On Sat, Mar 2, 2013 at 5:32 PM, Scott Collis <scollis.acrf@gmail.com> wrote:
Good afternoon list, I am looking at feature tracking in a 2D numpy array, along the lines of Dixon and Wiener 1993 (for tracking precipitating storms)
Identifying features based on threshold is quite trivial using ndimage.label
b_fld=np.zeros(mygrid.fields['rain_rate_A']['data'].shape) rr=10 b_fld[mygrid.fields['rain_rate_A']['data'] > rr]=1.0 labels, numobjects = ndimage.label(b_fld[0,0,:,:]) (note mygrid.fields['rain_rate_A']['data'] is dimensions time,height, y, x)
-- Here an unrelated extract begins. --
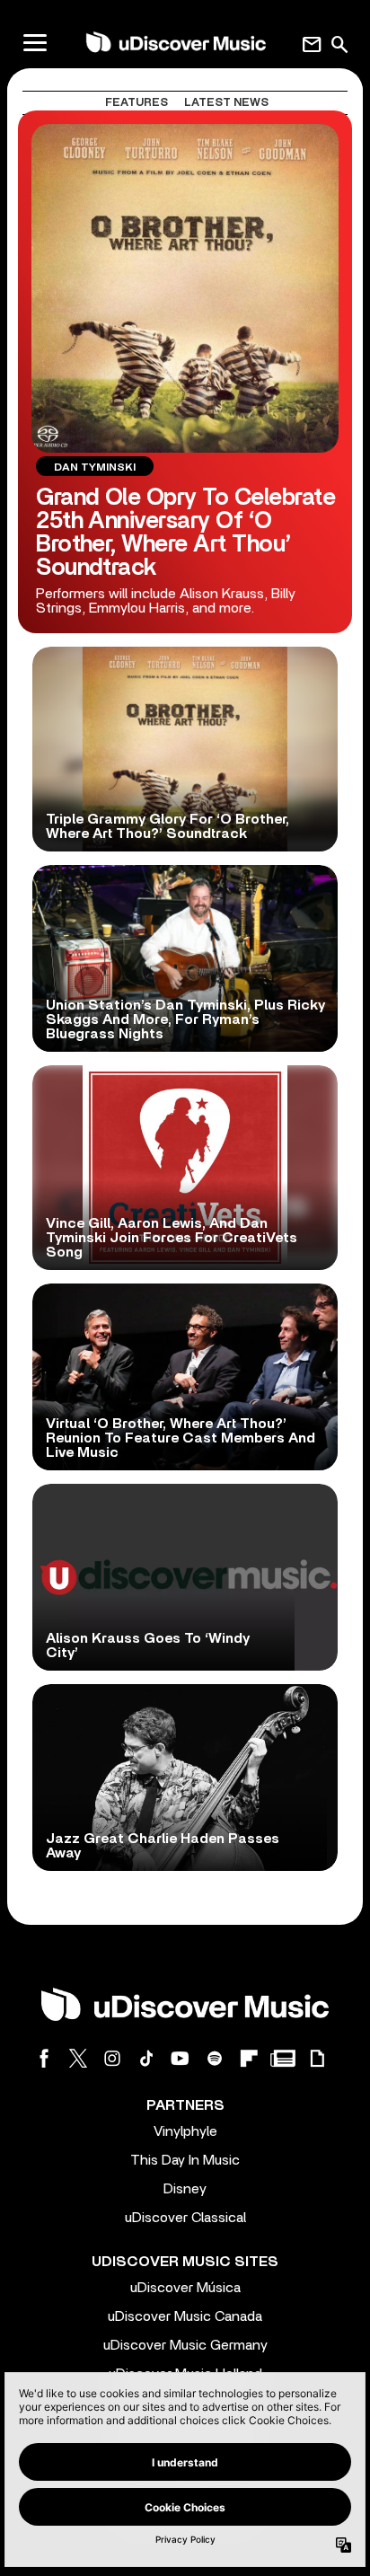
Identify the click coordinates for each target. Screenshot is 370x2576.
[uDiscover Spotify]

using the matplotlib contouring and fetching the vertices I can get a nice list of polygons of rain rate above a certain threshold… Now from here I can just go and implement the Dixon and Wiener methodology but I thought I would check here first to see if anyone know of a object/feature tracking algorithm in numpy/scipy or using numpy arrays (it just seems like something people would want to do!).. i.e. something that looks back and forward in time and identifies polygon movement and identifies objects with temporal persistence..
Cheers! Scott
Dixon, M., and G. Wiener, 1993: TITAN: Thunderstorm Identification, Tracking, Analysis, and Nowcasting—A Radar-based Methodology. *Journal of Atmospheric and Oceanic Technology*, *10*, 785–797, doi:10.1175/1520-0426(1993)010<0785:TTITAA>2.0.CO;2.
http://journals.ametsoc.org/doi/abs/10.1175/1520-0426%281993%29010%3C0785%3A...
Say hello to my PhD project: https://github.com/WeatherGod/ZigZag In it, I have the centroid-tracking portion of the TITAN code, along with SCIT, and hooks into MHT. Several of the dependencies are also available in my repositories. Cheers! Ben P.S. - I have personally met Dr. Dixon on multiple occasions and he is a great guy to work with. Feel free to email him or myself with questions about TITAN.